The Road Ahead for AAEI in 2024

Let us advance ahead together,
Making Global Trade Happen

From AAEI's President and CEO

Eugene Laney

Eugene Laney, AAEI President & CEO:

There is no science to creating an organization that meets the advocacy, education, and networking needs of its members. For more than 100 years, AAEI has taken on this challenge amid increasing scrutiny over what is imported and where our members conduct business globally.

In the coming months, AAEI will be launching several programs and services that will help our members become well suited for the next set of challenges. 

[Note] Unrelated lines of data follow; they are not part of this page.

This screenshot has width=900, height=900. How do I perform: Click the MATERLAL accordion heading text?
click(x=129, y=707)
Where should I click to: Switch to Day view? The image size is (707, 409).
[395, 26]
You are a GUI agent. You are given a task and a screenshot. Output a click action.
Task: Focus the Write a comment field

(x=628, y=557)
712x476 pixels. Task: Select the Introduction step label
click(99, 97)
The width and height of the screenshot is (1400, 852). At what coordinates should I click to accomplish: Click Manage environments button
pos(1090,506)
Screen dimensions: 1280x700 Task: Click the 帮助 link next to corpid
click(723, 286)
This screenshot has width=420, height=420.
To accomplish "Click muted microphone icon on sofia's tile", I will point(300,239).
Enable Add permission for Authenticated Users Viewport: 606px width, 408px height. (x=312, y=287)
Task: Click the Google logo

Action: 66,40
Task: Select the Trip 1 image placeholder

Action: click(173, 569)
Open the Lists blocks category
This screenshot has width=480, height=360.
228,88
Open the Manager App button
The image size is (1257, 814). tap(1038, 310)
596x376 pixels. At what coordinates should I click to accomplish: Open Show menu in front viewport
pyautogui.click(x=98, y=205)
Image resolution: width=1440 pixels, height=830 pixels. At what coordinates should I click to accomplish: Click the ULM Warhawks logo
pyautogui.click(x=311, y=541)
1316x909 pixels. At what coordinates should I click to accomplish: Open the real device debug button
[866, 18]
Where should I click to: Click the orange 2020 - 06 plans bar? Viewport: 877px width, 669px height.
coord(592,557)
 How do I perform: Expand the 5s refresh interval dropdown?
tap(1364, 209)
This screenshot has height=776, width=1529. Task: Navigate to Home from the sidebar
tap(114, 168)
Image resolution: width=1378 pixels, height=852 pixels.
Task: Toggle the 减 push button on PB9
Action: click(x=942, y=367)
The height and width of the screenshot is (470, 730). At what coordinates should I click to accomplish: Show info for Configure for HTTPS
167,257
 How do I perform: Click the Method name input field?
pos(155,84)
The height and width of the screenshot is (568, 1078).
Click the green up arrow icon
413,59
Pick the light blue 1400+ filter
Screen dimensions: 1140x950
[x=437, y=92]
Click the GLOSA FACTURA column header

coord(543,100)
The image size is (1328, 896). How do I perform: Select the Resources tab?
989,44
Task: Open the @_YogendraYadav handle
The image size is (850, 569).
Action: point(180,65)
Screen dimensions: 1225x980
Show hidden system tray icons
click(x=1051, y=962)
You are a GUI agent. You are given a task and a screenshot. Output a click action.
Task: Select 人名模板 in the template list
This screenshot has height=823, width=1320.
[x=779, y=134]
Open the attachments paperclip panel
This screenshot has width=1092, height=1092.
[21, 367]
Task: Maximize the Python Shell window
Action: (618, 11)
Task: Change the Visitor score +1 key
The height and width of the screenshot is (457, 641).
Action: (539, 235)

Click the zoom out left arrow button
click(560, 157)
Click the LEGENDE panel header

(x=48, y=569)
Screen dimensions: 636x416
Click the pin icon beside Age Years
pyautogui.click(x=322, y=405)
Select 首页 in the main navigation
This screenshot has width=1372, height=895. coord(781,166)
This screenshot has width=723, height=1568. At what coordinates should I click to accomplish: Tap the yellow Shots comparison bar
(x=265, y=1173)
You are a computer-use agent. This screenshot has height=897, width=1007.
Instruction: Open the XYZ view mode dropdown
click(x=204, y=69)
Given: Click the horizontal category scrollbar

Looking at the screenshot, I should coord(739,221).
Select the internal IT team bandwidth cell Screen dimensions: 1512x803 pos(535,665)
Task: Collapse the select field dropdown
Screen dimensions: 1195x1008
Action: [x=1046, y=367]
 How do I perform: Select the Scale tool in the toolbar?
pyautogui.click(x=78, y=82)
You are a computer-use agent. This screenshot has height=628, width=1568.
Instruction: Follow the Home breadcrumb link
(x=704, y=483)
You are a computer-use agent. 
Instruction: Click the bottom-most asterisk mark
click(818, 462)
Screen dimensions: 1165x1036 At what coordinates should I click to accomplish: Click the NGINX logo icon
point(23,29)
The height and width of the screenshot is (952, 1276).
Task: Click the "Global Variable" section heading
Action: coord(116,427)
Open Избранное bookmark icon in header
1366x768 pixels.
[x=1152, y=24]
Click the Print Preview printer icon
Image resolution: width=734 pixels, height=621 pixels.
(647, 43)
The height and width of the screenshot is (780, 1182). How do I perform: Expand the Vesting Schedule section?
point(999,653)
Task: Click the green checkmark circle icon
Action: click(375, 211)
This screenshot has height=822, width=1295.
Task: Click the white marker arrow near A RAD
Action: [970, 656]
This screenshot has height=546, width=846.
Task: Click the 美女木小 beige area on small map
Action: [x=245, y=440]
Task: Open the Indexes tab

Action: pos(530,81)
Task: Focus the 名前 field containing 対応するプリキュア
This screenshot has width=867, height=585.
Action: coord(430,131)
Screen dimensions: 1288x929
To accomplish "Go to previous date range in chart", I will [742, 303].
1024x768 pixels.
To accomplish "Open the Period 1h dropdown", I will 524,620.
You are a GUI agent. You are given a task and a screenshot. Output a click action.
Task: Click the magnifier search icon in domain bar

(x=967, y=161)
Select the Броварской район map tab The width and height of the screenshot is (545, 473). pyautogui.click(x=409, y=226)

AAEI’s annual conference will be in Fort Lauderdale and promises to “Forge a New Trade Renaissance.” AAEI’s new trade compliance courses, Importing 201 and Exporting 201, will reshape how trade compliance executives grow their knowledge base while effectively improving their company’s compliance.

One of AAEI’s best member benefits is networking. This year we will see increasing opportunities to leverage AAEI’s trade community through robust issue-based committees and working groups, industry-leading webinars, and local interactive opportunities.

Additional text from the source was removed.